Área que integra os conteúdos relacionados ao desenvolvimento social e corporal do educando. Tudo que está relacionado ao movimento na relação com o outro e consigo mesmo.

Fonte Imagem: Rose Adriana Andrade de Miranda

Fonte Imagem: Rose Adriana Andrade de Miranda

Bibliografia

BRASIL. Ministério da Educação e do Desporto. Secretaria de Educação Fundamental. Referencial curricular nacional para a educação infantil  — Brasília: MEC/SEF, 1998.

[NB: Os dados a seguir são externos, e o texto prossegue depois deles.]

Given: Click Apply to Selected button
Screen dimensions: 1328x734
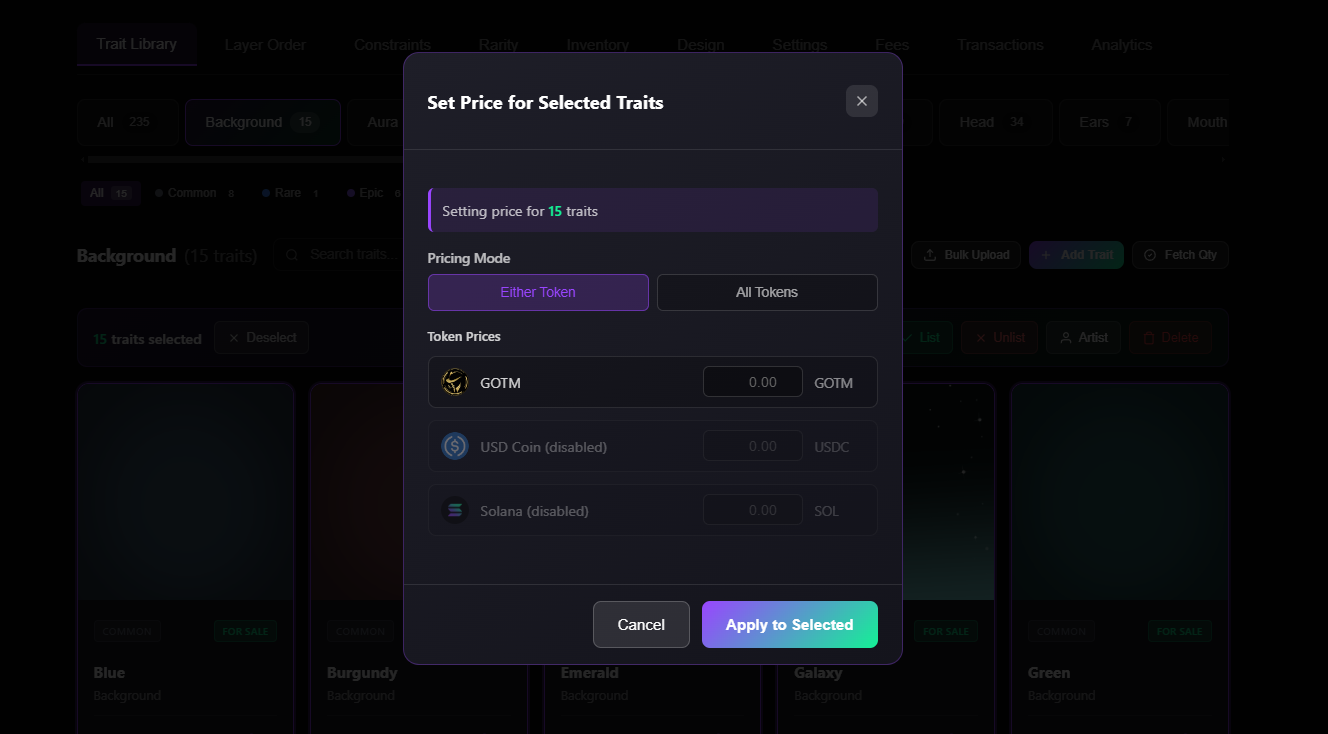Looking at the screenshot, I should [789, 624].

CARVALHO, Ana M. A.; PEDROSA, Maria Isabel & ROSSETTI-FERREIRA, Maria Clotilde. Aprendendo com a criança de zero a seis anos. São Paulo, Cortez, 2012.

FERREIRA, Idalina Ladeira CALDAS, Sarah P. Souza. Atividades na pré-escola. São Paulo, Artmed, 2002

Lei Nº 9.394. de 20 de dezembro de 1996. In : http://www.planalto.gov.br/ccivil_03/leis/l9394.htm

LIMA, Adriana Flávia de Oliveira. Pré escola e alfabetização: uma proposta baseada em P. Freire e J. Piaget. Petrópolis, Vozes, 2001.

LONGHI, João Ricardo e BASEI, Andréia Paula.” A importância de trabalhar o equilíbrio das crianças

com idade entre 4 e 6 anos da educação infantil.” In: Revista Digital - Buenos Aires - Año 15 - Nº 143 - Abril de 2010. http://www.efdeportes.com/efd143/o-equilibrio-das-criancas-da-educacao-infantil.htm

OLIVEIRA, Zilma de Moraes Ramos de. Educação Infantil: fundamentos e métodos. São Paulo, Cortez, 2011.